Instructions for the task: Beginning with the line that contains "This screenshot has height=720, width=1280.", output each line below exactly through the last one, both included, and nothing else.
** Opening The records block **
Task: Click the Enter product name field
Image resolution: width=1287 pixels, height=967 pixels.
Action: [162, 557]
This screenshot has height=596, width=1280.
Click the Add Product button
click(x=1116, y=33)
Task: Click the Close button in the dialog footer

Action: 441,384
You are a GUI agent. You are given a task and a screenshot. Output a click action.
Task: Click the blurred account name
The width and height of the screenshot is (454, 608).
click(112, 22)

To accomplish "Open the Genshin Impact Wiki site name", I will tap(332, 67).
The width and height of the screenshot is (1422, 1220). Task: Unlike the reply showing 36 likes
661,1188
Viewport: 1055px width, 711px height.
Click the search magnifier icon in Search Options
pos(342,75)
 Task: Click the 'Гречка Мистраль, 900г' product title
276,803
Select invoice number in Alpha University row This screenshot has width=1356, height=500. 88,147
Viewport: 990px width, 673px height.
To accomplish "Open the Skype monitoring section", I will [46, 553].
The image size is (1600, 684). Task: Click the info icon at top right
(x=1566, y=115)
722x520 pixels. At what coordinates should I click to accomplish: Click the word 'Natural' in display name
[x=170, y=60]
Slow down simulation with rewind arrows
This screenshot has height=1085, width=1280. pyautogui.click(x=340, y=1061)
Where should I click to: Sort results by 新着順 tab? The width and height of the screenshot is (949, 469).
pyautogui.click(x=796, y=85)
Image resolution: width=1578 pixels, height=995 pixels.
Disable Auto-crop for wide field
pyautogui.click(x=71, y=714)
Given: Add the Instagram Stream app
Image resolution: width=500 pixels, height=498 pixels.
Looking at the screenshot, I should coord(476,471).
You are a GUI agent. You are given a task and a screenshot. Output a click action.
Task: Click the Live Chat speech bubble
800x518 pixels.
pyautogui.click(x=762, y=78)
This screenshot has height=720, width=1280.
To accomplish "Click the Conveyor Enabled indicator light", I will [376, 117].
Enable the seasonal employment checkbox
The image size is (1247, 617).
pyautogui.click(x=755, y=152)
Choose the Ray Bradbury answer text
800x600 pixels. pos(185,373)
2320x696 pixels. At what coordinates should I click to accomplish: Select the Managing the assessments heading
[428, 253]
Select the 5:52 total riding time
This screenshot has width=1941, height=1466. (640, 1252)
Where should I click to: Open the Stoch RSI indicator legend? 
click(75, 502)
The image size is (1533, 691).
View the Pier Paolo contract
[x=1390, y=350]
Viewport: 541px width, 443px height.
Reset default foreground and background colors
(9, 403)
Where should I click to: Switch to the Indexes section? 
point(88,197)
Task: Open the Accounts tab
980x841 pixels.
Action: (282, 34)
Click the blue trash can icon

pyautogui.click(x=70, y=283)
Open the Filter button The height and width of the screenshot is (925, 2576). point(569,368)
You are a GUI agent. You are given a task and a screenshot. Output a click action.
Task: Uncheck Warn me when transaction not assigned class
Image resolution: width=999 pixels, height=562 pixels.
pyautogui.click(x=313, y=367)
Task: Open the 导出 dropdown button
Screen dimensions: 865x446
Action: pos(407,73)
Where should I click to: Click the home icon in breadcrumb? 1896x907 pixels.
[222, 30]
** Closing The records block **
Solved problem:
This screenshot has height=720, width=1280.
To accomplish "Click the Conveyor Enabled indicator light", I will [376, 117].
Enable the seasonal employment checkbox
The image size is (1247, 617).
pyautogui.click(x=755, y=152)
Choose the Ray Bradbury answer text
800x600 pixels. pos(185,373)
2320x696 pixels. At what coordinates should I click to accomplish: Select the Managing the assessments heading
[428, 253]
Select the 5:52 total riding time
This screenshot has width=1941, height=1466. (640, 1252)
Where should I click to: Open the Stoch RSI indicator legend? 
click(75, 502)
The image size is (1533, 691).
View the Pier Paolo contract
[x=1390, y=350]
Viewport: 541px width, 443px height.
Reset default foreground and background colors
(9, 403)
Where should I click to: Switch to the Indexes section? 
point(88,197)
Task: Open the Accounts tab
980x841 pixels.
Action: (282, 34)
Click the blue trash can icon

pyautogui.click(x=70, y=283)
Open the Filter button The height and width of the screenshot is (925, 2576). point(569,368)
You are a GUI agent. You are given a task and a screenshot. Output a click action.
Task: Uncheck Warn me when transaction not assigned class
Image resolution: width=999 pixels, height=562 pixels.
pyautogui.click(x=313, y=367)
Task: Open the 导出 dropdown button
Screen dimensions: 865x446
Action: pos(407,73)
Where should I click to: Click the home icon in breadcrumb? 1896x907 pixels.
[222, 30]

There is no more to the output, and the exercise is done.